◆ Selected excerpt
Meanwhile Mr. Maguire continues to demonstrate that he may be more suited to a career in fiction:
The sea is alive with flashes of silver as thousands of young salmon dart across the surface of Inver Bay on Ireland’s northwest coast. Almost a million Atlantic salmon are maturing at this organic farm, which Dublin wants to replicate – and on a much larger scale – just along the coast.
“Fish farming is the future,” says Donal Maguire of Ireland’s sea fisheries board. “There is surging global demand for fish, prices are rising, and we simply can’t provide enough Irish organic salmon to meet demand.”
The board wants to build the EU’s biggest salmon farm in Galway Bay, 200km further south on Ireland’s west coast, capable of producing 15,000 tonnes of salmon each year on a 456 hectare site. The farm would double Ireland’s farmed salmon production and create 500 jobs in a rural area struggling with chronic unemployment.
The proposal is part of Dublin’s plan to diversify its economy following its property and banking crash and to boost the value of its seafood sector by a quarter to €1bn by 2020.
It comes as the UN confirmed this week that global fish prices had hit a record high. Supply constraints, fuelled by China’s growing appetite for seafood, will push prices higher in coming months, says the UN. With wild fish stocks dwindling due to overfishing, many see farming as the best way to feed the world’s population.
“We can’t go on fishing forever,” says Catherine McManus, technical manager at Marine Harvest, the Norwegian company that owns the Inver bay farm and has captured almost a third of the global salmon and trout farming market. “Farming offers the most sustainable way to feed a growing population while protecting wild stocks.”

◆ Data section
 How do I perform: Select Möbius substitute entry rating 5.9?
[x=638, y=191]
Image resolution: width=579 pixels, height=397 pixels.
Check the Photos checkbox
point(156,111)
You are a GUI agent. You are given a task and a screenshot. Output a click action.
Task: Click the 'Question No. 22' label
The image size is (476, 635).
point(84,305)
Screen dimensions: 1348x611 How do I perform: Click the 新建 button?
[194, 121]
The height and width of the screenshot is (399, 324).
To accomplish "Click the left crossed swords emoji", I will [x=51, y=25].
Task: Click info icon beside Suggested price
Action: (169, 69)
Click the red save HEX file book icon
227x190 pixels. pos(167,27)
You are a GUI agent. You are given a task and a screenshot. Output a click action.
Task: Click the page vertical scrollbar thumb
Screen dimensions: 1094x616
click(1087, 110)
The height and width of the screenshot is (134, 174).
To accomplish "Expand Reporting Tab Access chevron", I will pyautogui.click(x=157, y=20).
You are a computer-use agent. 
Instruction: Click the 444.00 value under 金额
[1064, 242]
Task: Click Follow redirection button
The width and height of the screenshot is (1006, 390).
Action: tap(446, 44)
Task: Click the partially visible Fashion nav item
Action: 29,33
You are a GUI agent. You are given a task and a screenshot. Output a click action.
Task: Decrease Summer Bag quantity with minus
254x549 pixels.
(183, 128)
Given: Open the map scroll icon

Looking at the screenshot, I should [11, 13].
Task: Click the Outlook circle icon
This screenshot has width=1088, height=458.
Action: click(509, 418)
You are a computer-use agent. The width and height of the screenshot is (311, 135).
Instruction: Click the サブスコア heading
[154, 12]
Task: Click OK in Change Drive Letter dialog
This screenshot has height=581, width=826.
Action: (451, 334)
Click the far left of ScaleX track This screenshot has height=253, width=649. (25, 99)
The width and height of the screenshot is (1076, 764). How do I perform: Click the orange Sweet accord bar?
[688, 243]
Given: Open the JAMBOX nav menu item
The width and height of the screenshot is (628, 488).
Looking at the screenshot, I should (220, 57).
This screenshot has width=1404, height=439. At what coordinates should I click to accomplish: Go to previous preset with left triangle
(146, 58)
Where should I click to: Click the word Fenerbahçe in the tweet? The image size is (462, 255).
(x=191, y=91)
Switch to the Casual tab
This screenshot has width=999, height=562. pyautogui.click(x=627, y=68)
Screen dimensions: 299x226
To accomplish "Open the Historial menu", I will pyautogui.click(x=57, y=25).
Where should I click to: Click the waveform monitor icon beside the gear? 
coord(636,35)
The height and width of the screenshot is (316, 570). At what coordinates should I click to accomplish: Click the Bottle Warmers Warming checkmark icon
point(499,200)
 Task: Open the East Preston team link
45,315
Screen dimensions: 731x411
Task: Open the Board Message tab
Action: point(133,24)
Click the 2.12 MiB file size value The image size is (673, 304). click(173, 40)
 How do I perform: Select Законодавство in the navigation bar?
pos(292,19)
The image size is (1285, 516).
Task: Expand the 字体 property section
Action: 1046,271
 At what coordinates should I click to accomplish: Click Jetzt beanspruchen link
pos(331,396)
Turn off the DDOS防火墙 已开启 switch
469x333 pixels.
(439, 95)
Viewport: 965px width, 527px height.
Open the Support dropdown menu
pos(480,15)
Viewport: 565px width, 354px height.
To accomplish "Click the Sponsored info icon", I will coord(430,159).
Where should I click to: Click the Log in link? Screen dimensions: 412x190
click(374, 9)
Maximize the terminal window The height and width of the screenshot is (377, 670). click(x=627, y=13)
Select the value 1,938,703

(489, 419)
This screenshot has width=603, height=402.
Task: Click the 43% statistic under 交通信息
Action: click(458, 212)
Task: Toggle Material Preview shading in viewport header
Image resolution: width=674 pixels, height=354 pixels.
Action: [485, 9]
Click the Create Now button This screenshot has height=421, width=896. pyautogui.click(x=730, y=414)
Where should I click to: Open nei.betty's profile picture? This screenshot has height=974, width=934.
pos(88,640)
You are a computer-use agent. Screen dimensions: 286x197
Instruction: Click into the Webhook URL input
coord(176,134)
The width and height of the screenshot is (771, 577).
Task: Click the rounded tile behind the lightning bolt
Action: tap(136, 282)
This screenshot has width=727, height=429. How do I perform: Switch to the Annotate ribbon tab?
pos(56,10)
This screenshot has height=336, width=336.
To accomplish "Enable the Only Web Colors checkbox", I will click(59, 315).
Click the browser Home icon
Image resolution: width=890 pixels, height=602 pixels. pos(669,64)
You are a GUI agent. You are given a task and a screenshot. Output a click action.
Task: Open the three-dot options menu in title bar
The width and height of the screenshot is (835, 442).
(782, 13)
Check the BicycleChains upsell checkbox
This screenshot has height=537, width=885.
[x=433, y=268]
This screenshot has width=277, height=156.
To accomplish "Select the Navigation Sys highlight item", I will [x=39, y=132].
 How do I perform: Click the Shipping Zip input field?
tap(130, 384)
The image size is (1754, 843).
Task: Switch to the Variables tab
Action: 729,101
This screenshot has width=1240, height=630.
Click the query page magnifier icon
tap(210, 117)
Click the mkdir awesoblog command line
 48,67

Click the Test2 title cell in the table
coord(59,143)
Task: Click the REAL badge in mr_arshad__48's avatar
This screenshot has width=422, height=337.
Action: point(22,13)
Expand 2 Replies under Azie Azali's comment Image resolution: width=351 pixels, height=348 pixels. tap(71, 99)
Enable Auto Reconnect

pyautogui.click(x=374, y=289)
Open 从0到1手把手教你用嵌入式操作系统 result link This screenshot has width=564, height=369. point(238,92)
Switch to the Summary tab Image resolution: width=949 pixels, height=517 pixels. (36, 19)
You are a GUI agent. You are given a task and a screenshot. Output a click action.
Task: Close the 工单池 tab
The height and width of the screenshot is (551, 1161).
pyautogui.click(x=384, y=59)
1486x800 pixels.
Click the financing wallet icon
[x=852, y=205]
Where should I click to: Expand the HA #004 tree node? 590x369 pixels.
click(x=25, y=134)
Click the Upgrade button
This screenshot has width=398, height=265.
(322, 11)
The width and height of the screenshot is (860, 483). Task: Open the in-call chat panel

◆ Actions to take
(a) Print the salmon farming excerpt from "The proposal is" to "to €1bn by 2020.".
(b) Using the salmon farming excerpt, mark each statement yes or no, and quote the words that decide it: (i) The proposed farm in Galway Bay would create 500 jobs. (ii) Marine Harvest is an Irish company. (iii) Galway Bay lies 200km north of Inver Bay.
(c) Translate this sentence from the salmon farming excerpt into Spanish: "With wild fish stocks dwindling due to overfishing, many see farming as the best way to feed the world’s population."

◆ Written responses
(a)
The proposal is part of Dublin’s plan to diversify its economy following its property and banking crash and to boost the value of its seafood sector by a quarter to €1bn by 2020.

(b)
(i) Yes: "create 500 jobs in a rural area struggling with chronic unemployment"
(ii) No: "Marine Harvest, the Norwegian company that owns the Inver bay farm"
(iii) No: "200km further south on Ireland’s west coast"

(c) Con las poblaciones de peces silvestres en declive debido a la sobrepesca, muchos ven la acuicultura como la mejor manera de alimentar a la población mundial.